You can submit your .java files as many times as you like and I will mark the last submission before the deadline but a submission must consist of the full set of files even if one is the same as an earlier version because Blackboard only gives me the last submission.
The deadline is 3pm on Friday 17th May.
I will stick to the rule that programs which don’t compile and run will get at most 20% because a program is an artefact designed to do a task and if it doesn’t do anything it is useless. However I will test compile everyone’s program straight after the deadline and I will allow students with compilation errors to resubmit once even though, normally, anything submitted after the deadline (except a late first submission) would be ignored. So check your email soon after the deadline.
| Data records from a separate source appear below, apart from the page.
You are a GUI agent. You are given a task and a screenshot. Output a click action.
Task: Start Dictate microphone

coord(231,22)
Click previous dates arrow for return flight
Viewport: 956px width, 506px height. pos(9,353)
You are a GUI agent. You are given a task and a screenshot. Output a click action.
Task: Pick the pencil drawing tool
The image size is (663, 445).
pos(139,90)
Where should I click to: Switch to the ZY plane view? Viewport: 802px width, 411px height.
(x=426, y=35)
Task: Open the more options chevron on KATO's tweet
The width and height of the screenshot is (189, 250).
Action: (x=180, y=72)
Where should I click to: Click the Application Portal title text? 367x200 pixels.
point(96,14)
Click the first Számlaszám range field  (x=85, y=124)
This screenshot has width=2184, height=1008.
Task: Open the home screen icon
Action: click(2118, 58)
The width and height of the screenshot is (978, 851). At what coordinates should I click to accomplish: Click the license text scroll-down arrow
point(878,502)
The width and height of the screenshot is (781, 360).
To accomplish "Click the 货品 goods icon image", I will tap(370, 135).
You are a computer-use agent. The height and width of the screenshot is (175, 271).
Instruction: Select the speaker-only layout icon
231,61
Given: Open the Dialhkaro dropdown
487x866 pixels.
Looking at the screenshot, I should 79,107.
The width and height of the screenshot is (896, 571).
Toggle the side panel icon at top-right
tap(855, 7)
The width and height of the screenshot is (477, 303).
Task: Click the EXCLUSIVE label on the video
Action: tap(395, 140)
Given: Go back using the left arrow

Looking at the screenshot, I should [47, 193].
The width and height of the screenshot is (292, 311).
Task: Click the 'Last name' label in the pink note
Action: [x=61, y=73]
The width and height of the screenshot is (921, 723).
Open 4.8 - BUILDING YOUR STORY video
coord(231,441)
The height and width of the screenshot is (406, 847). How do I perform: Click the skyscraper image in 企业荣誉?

You can ask for a small amount of help from the demonstrators at the practical classes but direct help will be limited to answering questions like “What does this error message mean?” not questions like “How do I answer this part?” . But if you have a problem you can recreate with one of the earlier exercises then you can certainly ask the demonstrators for help with that. You can also email me questions which, if they relate to what I amasking you to do, I will both reply to and put (anonymously) in the FAQs. My help is also limited because I will not answer “How do I do...” questions either. If I refuse to answer your question consider rephrasing it to refer to your solutions to the practical exercises because I will answer question about the exercises. But be careful about asking questions on line. In the past students have posted their solution on a website asking for help only to find they are accused of use of unfair means when someone else finds it and submits it as their own.